George Douglas Brewerton

brewerton

 

George Douglas Brewerton (1827-1901) Rocky coast with rainbow pastel 24 x 36″ I believe that it is in a quite unusual original frame, original glass. Incredibly finely drawn. Signed on a rock in the foreground. p.o.r. Note: this is a horrible photograph. I will reshoot it at my earliest opportunity.

Born in Newport, Rhode Island, George Brewerton was a sketch artist, journalist, pastor, author, and army officer.  As an early sketch artist, he was in California in 1847 and 1848 during the Mexican/American War.  However, he became best known as a painter of western landscapes in oil and pastel.

He was born in Newport, Rhode Island and raised throughout the Northeast as the family followed his father who was a Brigadier General and who from 1845 to 1852, was superintendent of the U.S. Military Academy at West Point.  During this time, young Brewerton studied with Robert Weir, who was then the drawing master at West Point.  He also trained for a military career at West Point, and in 1846 sailed to California as a volunteer with the army when war with Mexico was imminent.  They arrived in San Francisco Bay during March/April, 1847. Shortly after he went to Vera Cruz, Mexico.

In 1848, he was ordered to Los Angeles, where he met Kit Carson, and the two left for Independence, Missouri traveling overland through Arizona and New Mexico where Brewerton became ill and had to stay behind while Carson completed the trip. Subsequent assignments for Brewerton included Fort McIntosh, near Laredo, Texas and Ringgold Barracks near Rio Grande City.

In 1852, Brewerton resigned from the army and returned to journalism, becoming a special correspondent for the The New York Times.  His accounts of his trip with Carson appeared there and in Harper’s Monthly and the New York Herald.  In 1853, Brewerton wrote an article about his experiences on this stay in Taos published in Harper’s magazine.  Brewerton was a Yankee Protestant, and his attitudes reflected the anti-Mexican attitudes prevalent after the Mexican War.  He wrote of Taos: “its inhabitants exhibit all the indolent, lounging characteristics of the lower order of Mexicans, the utter want both of moral and mental culture” (Samuels 65).

In 1854, he went to Kansas to report on events that subsequently led to the Civil War and read law in the office of a lawyer and was admitted to the Kansas Bar.  Shortly after he moved to New York and exhibited his views and paintings at the National Academy of Design.  His exhibited works indicate he traveled and painted widely from California to the Tropics including the Adirondack, Catskill, and White mountains and along the New England coast to Maine and the Bay of Fundy as well as to Ireland.

By 1858, he was helping his father fortify forts in South Carolina. 

During the Civil War, manuals illustrated and written by Brewerton were used widely for the instruction of recruits, and he served on the staff of a militia unit.

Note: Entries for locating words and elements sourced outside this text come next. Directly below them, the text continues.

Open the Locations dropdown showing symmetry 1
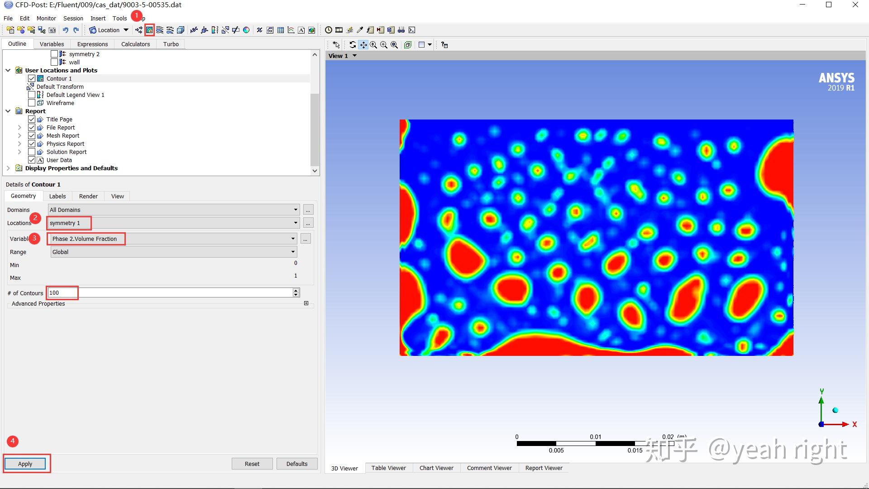 pos(296,223)
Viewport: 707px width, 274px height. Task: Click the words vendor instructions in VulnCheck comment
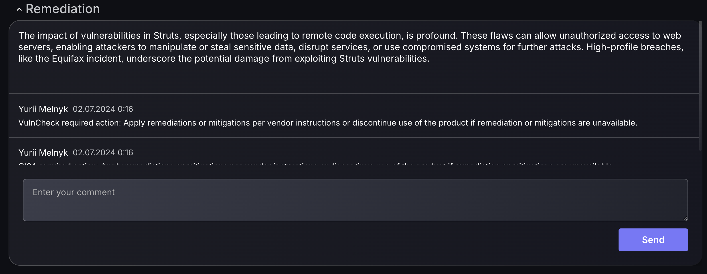[x=303, y=123]
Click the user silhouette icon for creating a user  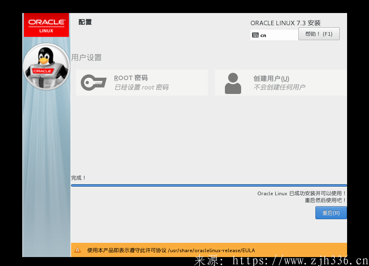(233, 83)
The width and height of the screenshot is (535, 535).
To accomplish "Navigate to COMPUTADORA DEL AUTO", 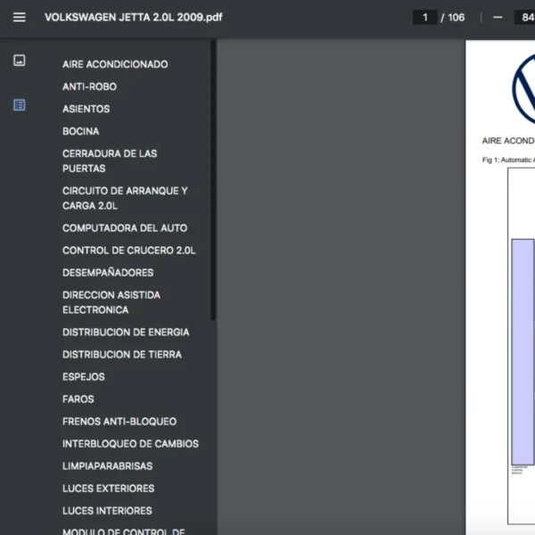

During 1866-67, he was pastor of a Baptist Church in Annville, Pennsylvania, and then he settled in Brooklyn where he wrote books and poetry and illustrated books including History of Washington by Julian Hawthorne.  He spent much time in Newport painting marines and landscapes and continued to travel in the New Mexico, Arizona, and California.

He died in Fordham, New York in 1901.